Aerogel is a solid material with three-dimensional nano porous structure. It has the characteristics of low density, high porosity, high specific surface area and ultra-low thermal conductivity. It is divided into two categories: inorganic and organic. At present, the aerogel on the market is the SiO2 aerogel which was first studied, and the following is a typical structural sketch of it.
Thermal conductivity is a parameter to measure the thermal insulation effect of materials. The lower the parameter, the better the thermal insulation effect. SiO2 aerogel is the lowest thermal conductivity material in the world, and its thermal conductivity at room temperature can be 0.018W/m. K.

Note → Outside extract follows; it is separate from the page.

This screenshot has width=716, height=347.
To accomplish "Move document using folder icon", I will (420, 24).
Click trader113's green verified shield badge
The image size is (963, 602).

Then, why can its thermal conductivity be so low? Then we need to analyze it from the perspective of heat transfer. Heat transfer methods include: 1. Radiation: objects use radiation and absorption of each other’s infrared to achieve temperature balance; 2. Conduction: direct contact between objects transfers heat in the form of atomic vibration, from high temperature to low temperature; 3. Convection: heat transfer between objects takes fluid (such as air and water) as the medium. For the first time, the radiation heat transfer is negligible at room temperature, and aerogels are also airtight without convection. Therefore, heat transfer is the main factor leading to the heat transfer of aerogel materials. Heat conduction can be divided into gas phase heat conduction and solid phase heat conduction. Because the pore size of aerogels is mainly distributed in the range of 2-50nm, and the average free path of air molecules is 70nm, the mesoporous structure of aerogels greatly restricts the gas phase heat conduction caused by collisions of gas molecules. Let’s look at the solid phase heat transfer. The way of transmission depends on the contact between solid materials, and the specific surface area of aerogels is as high as 1200m2/g. Therefore, in the aerogels, the contact degree of SiO2 particles is very low, and the three-dimensional skeleton also increases the propagation path of solid phase heat conduction to a certain extent. In summary, aerogels have set up obstacles and almost reached the utmost in all heat transfer pathways, so this is what makes their thermal conductivity so low.
Insulation capacity test
We use thermal conductivity to quantify the thermal insulation effect of materials. At present, there are three main methods for measuring thermal conductivity: flat plate method, heat flow meter method and laser flash method. The first two can be used to measure the thermal conductivity at room temperature and low temperature. Generally, more than 5cm samples are required. Laser flash method, after many operations, is not suitable for measuring aerogel materials. These tests can be done by basically all colleges and universities or relevant scientific research institutes. If you want to issue an authoritative test report, you need to find a professional institution to do it.
There is also a device to assess the high-temperature heat insulation effect of materials, that is, the cold surface thermometer. Give a constant temperature below, put the sample on it, measure the temperature on the upper surface, and record the temperature rise curve and equilibrium temperature.